• Requirement: Leaving out pictures, output exactly the lines below from the one that has "This screenshot has" through the one that has "The height and", and nothing else.

• Task input:
+++

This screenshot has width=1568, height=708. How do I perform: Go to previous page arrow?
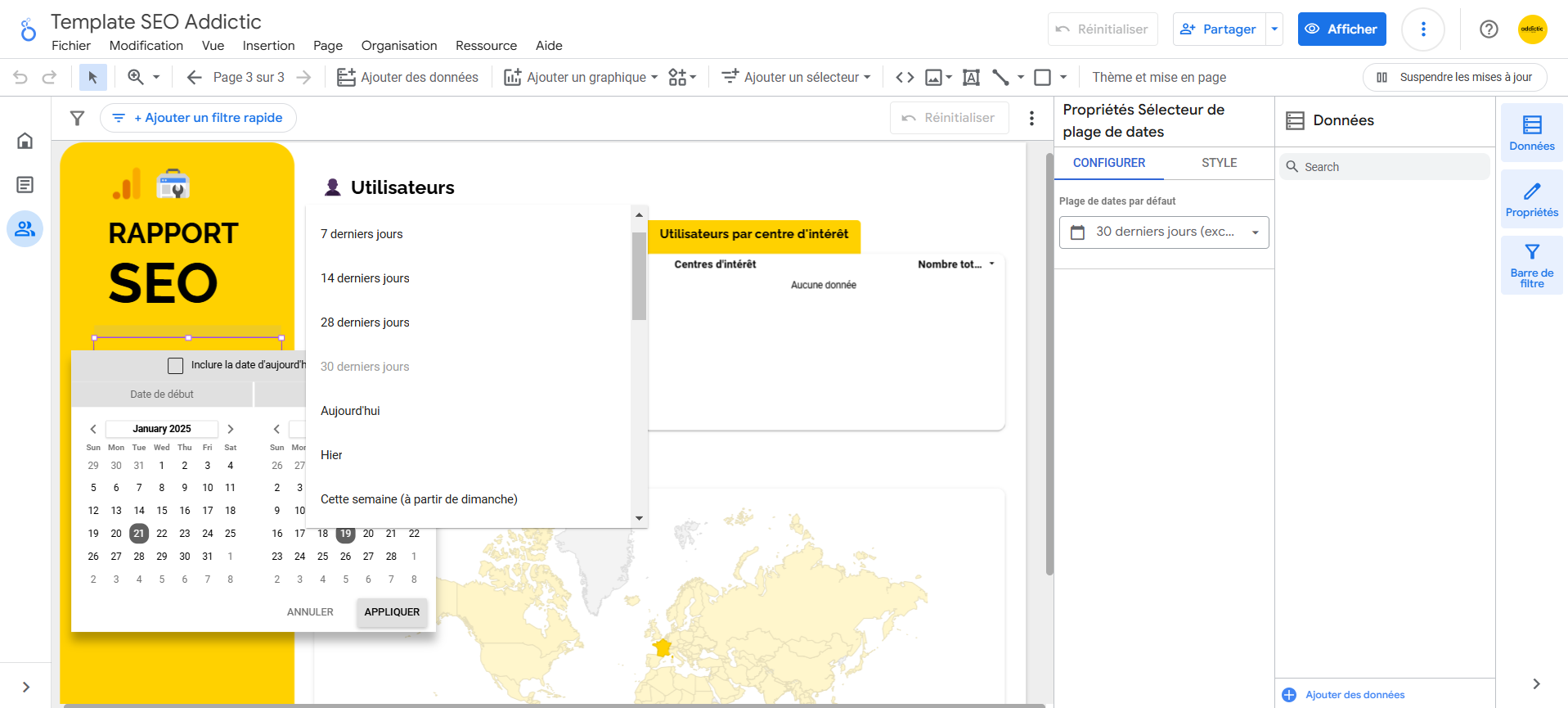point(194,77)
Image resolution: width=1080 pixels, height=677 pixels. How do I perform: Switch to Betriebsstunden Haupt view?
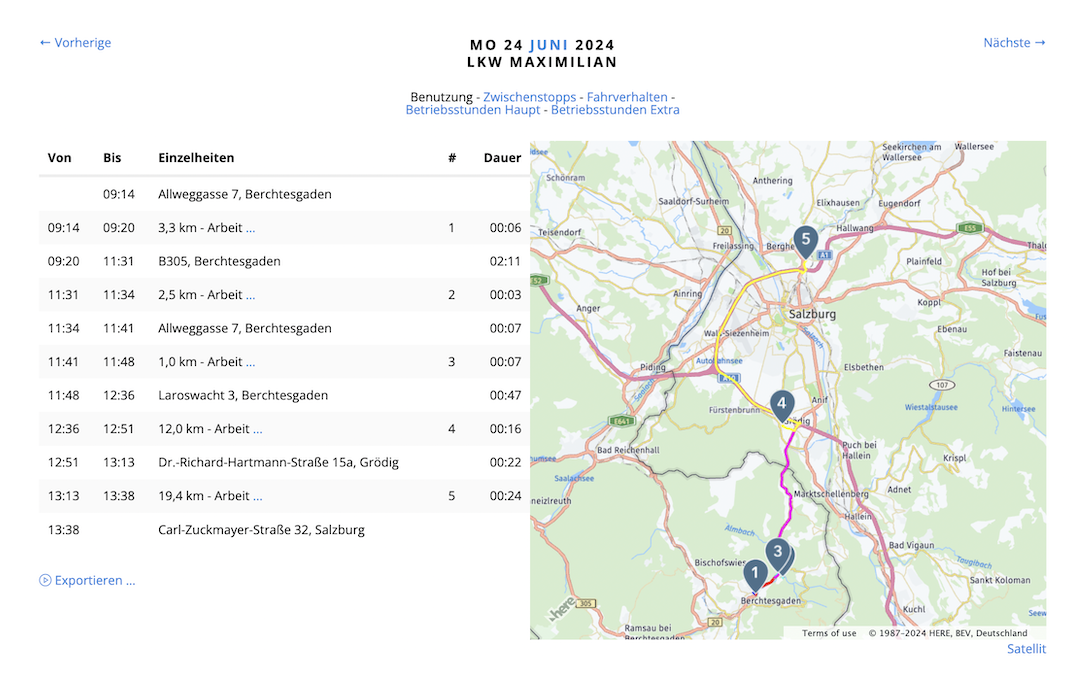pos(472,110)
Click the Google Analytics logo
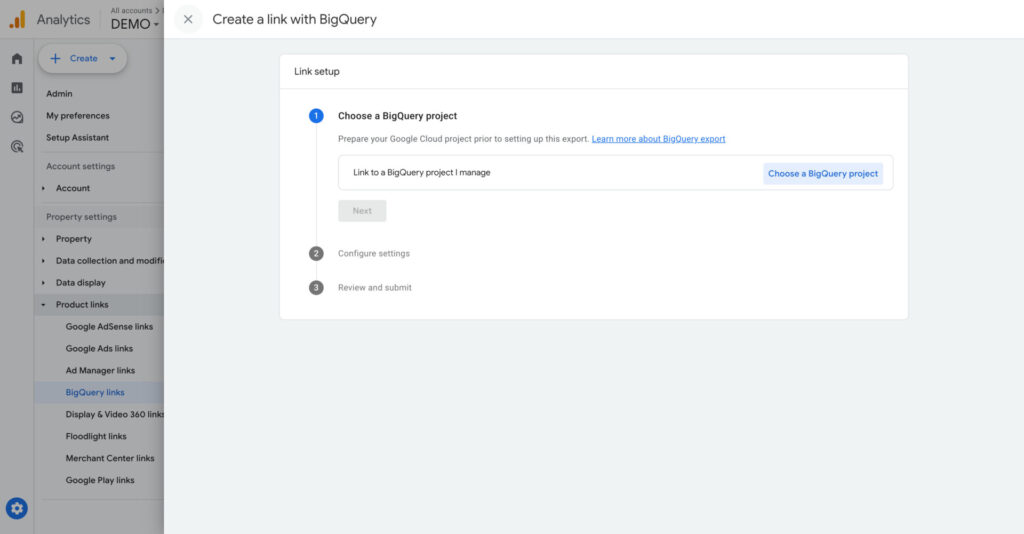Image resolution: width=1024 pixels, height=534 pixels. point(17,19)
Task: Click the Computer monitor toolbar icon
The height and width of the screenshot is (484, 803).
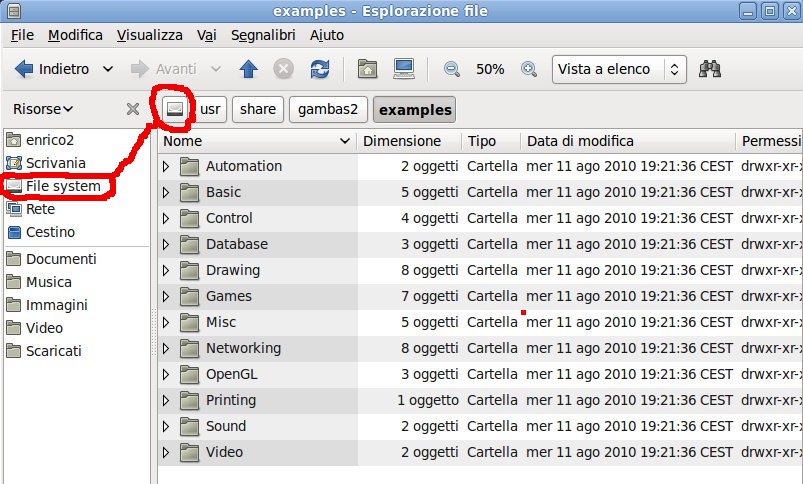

+++

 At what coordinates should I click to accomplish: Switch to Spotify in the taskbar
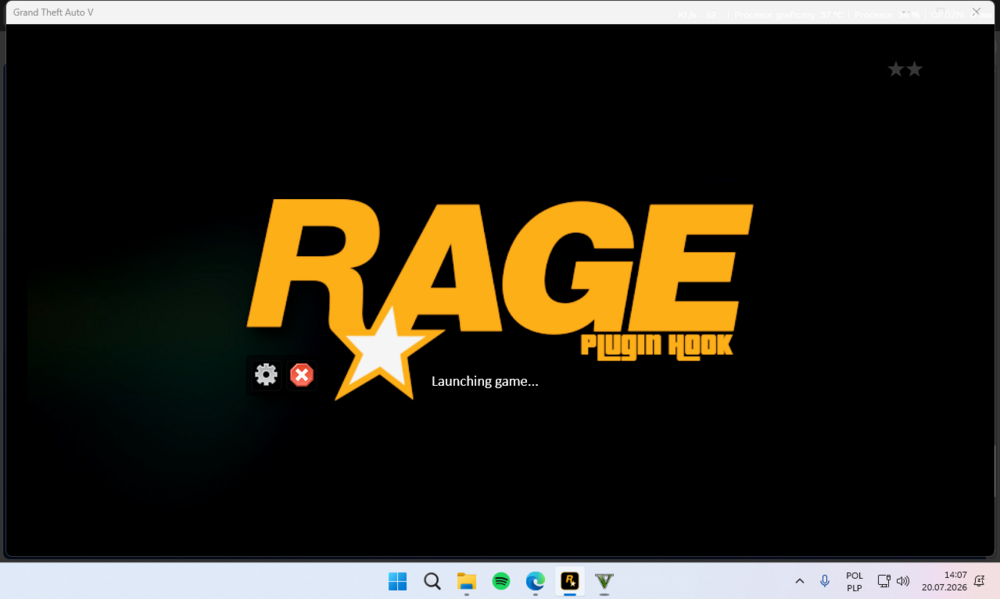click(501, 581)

+++

• Answer box:
This screenshot has width=1568, height=708. How do I perform: Go to previous page arrow?
point(194,77)
Image resolution: width=1080 pixels, height=677 pixels. How do I perform: Switch to Betriebsstunden Haupt view?
pos(472,110)
Click the Google Analytics logo
Image resolution: width=1024 pixels, height=534 pixels. point(17,19)
Task: Click the Computer monitor toolbar icon
The height and width of the screenshot is (484, 803).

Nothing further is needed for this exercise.